### Selection
═══

We cannot approve the practice here indulged, however unintentional it may have been; for to do so would result in establishing a precedent which in many cases might be hurtful in the extreme. The question under discussion is a simple one, elementary in its nature, and has been dealt with so often by the appellate courts of this state, it should be a familiar proposition of law to every attorney at the bar and certainly to all trial judges; and to the solicitors who represent the state in the trial of criminal cases. It is not proper practice to burden a defendant's case by introducing in evidence patently illegal, irrelevant, inadmissible, and prejudicial facts, and allow this evidence to remain with the jury throughout the trial and until all the testimony is in, and then to simply tell the jury not to consider it. As stated in Cassemus v. State, 16 Ala. App. 61, 75 So. 267, "The poison that had been injected would be difficult to eradicate."
Upon the trial of this case innumerable objections were interposed and numerous exceptions reserved to the rulings of the court upon the testimony. We shall not undertake to discuss these questions in detail. Many of them are wholly without merit.

═══

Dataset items

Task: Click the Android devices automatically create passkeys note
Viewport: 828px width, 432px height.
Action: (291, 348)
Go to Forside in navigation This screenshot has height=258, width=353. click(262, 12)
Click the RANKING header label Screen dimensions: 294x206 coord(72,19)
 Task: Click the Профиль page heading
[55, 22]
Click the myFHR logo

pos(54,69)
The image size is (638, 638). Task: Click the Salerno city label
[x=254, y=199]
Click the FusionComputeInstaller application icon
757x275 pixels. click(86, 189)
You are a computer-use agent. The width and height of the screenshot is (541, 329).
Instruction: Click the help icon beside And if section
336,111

═══

### Request 1
Answer these questions about the court opinion, each on its own line.
(a) Which case does the opinion quote?
(b) What does that quoted sentence say?
(c) According to the opinion, how many of the objections raised at trial are wholly without merit?
### Request 2
Swap "navigation" for "menu" in the dataset item rows from the first row through the line containing "Click the RANKING", inclusive, and return those lines with everything else unchanged.
These rows are unrelated to the text above them.

### Task solution 1
(a) Cassemus v. State, 16 Ala. App. 61, 75 So. 267
(b) "The poison that had been injected would be difficult to eradicate."
(c) Many of them

### Task solution 2
Task: Click the Android devices automatically create passkeys note
Viewport: 828px width, 432px height.
Action: (291, 348)
Go to Forside in menu This screenshot has height=258, width=353. click(262, 12)
Click the RANKING header label Screen dimensions: 294x206 coord(72,19)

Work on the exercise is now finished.